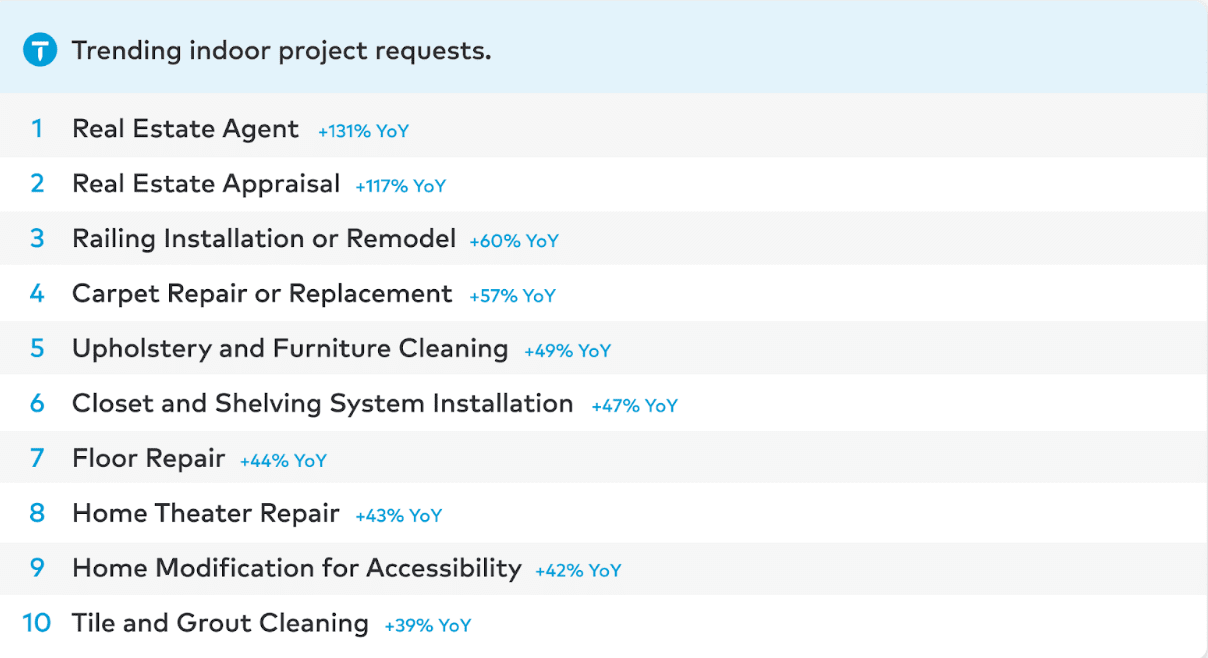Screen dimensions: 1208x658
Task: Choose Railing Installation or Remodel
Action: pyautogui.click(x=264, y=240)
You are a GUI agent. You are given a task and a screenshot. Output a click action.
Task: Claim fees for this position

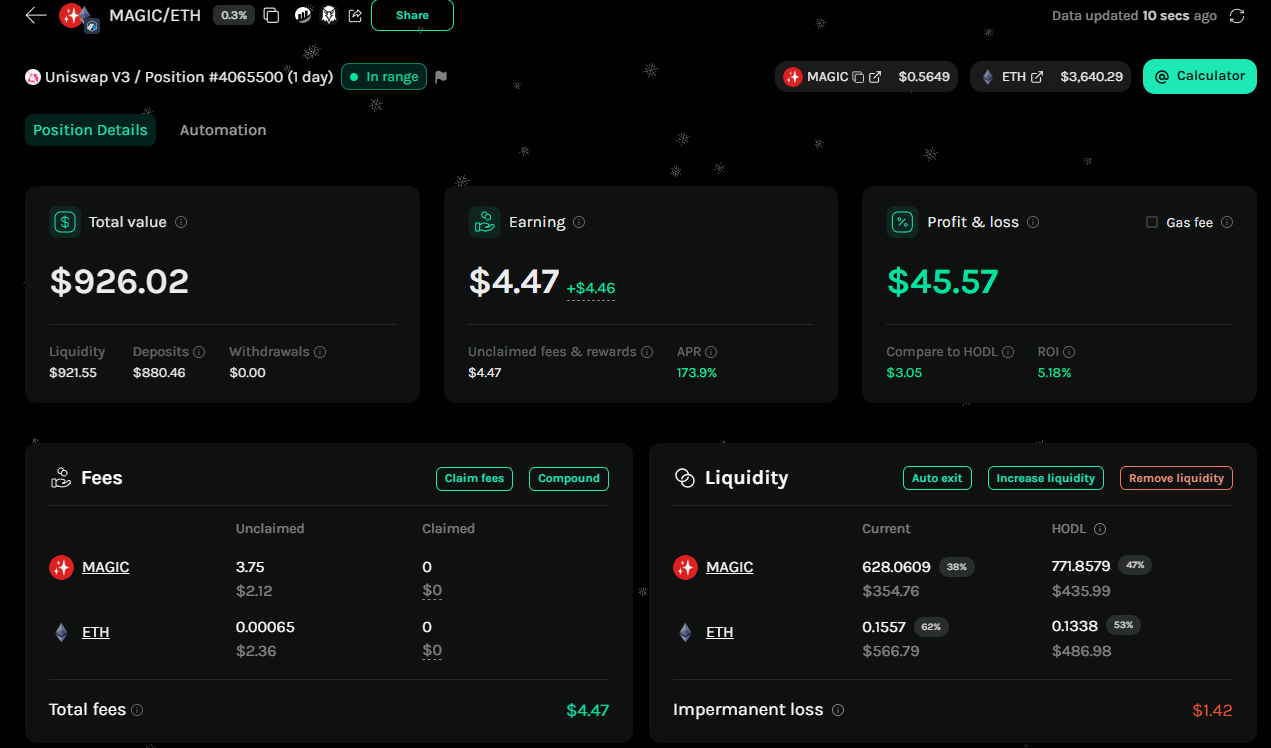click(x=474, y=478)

※ ※ ※

## Task requirements
Within the listing above, find the line containing "You are a GUI", then print it and every line after it exactly, leaving out pictures.

## Solved exercise
You are a GUI agent. You are given a task and a screenshot. Output a click action.
Task: Claim fees for this position

click(x=474, y=478)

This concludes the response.